“They ought to be called ‘Dancing with the Football Stars.’ “

Tradition’s just another word in today’s ACC:

… Counting last week’s decision to move the Wake Forest at Baylor game from Saturday, Aug. 30, to Aug. 28, four ACC teams will open the 2008 season on Thursday.

That’s one-fourth of the league’s season-opening schedule. Florida State isn’t scheduled to play its first game — against Western Carolina — until Sept. 6, meaning only seven ACC teams will play on the first Saturday of the season.

The growing abandonment of Saturday, especially for season-opening games, can’t be smart for college teams.

The Saturday game is more than a hallmark of college football. It’s a institutional birthright that the powerful NFL generally has honored over the years, just as college teams basically have left Friday to the high schools. Game days are a delicate equation across the football spectrum, and though it’s unlikely that the NFL would attempt a widespread infringement on early-season Saturday games, college leaders need to be careful about willingly surrendering their turf.

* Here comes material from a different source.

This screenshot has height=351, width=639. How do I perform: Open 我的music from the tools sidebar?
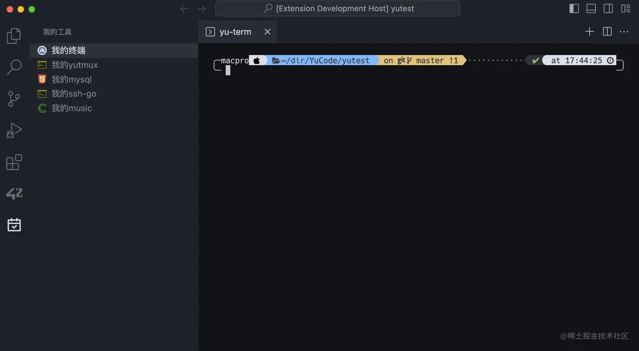(x=71, y=108)
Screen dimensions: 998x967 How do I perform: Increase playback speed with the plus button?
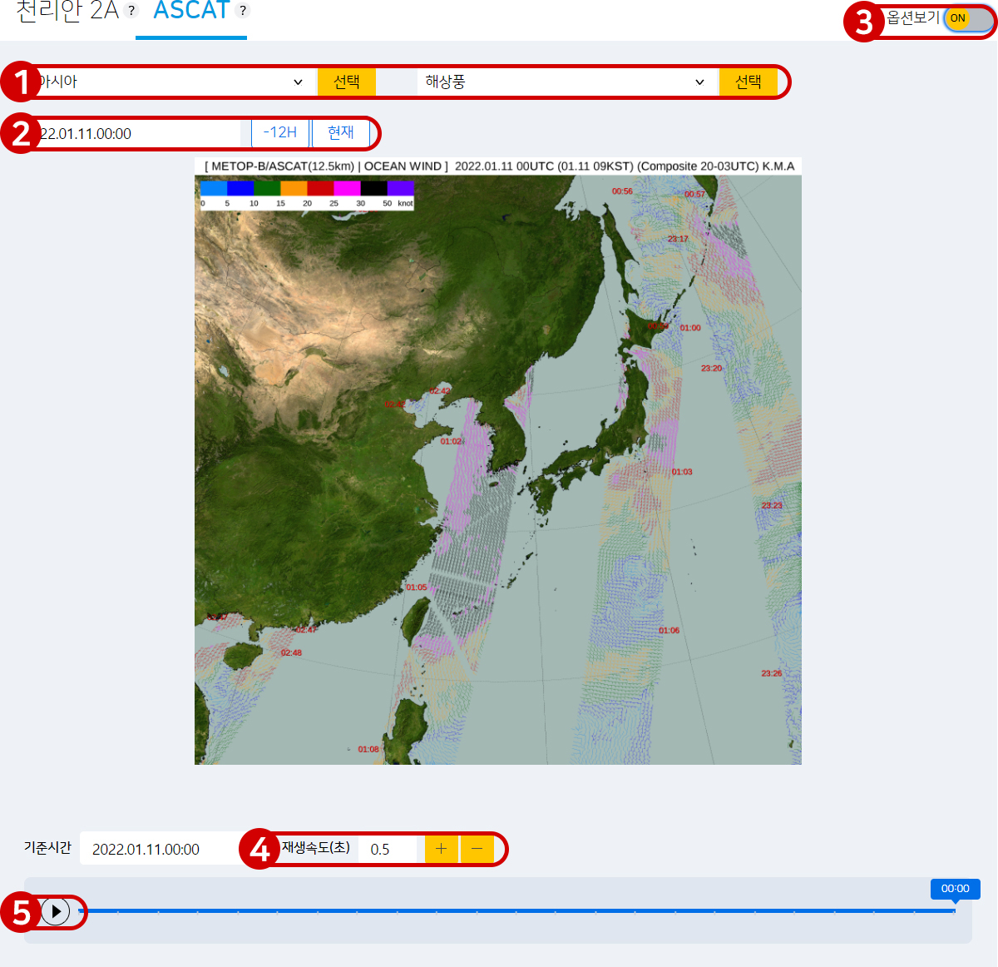point(441,849)
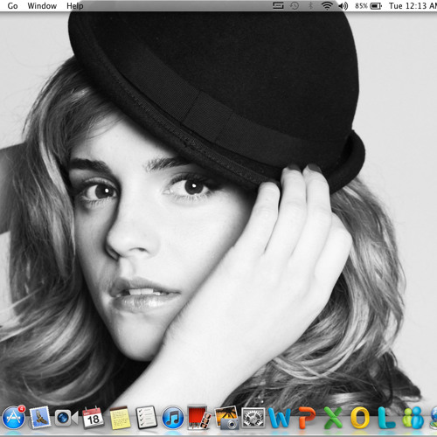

It’s all about the fans, of course – the ones that show up and the ones with the remote controls.

“Saturday games should always be the preferred option for colleges, but there are television contracts that have to be fulfilled, too,” N.C. State athletic director Lee Fowler said. “We’re fortunate in that our fans are very loyal and have responded favorably to the Thursday games we have played.”


Filed under ACC Football

2 responses to ““They ought to be called ‘Dancing with the Football Stars.’ “

  1. JasonC

    I think you have to consider a few things with this issue. On any given weekend you have 15 or so NFL games, 40+ NCAA games (not including lower divisions), and a myriad of high school games (very few of which are on TV). The NCAA is in the predicament that they have more games than the NFL, so they have more to put on TV. So I can understanding trying to increase viewing opportunities.

    However, I agree with what was written above about that natural progression that has long been the standard- Friday = High School, Saturday = College, Sunday = NFL. I think what the viewers want is not more games, but better quality of games with better broadcasting. We don’t need to see Michigan State vs. Akron at noon on Saturday with 3 clowns that stumble through broadcast. Nor do we need to watch NCSt or Pitt play La Tech on Thursday night. Give us good games, with good crews and if you want to do 1 solid game on Thursday as a primer that is fine.

    Of course, this argument falls on deaf ears, because the NCAA and ESPN can’t hear us because of all the money stuffed in their ears. And that is what it is all about, making money.


  2. NebraskaDawg

    The ACC continues to decline. Eventually they will be fighting the WAC for respect.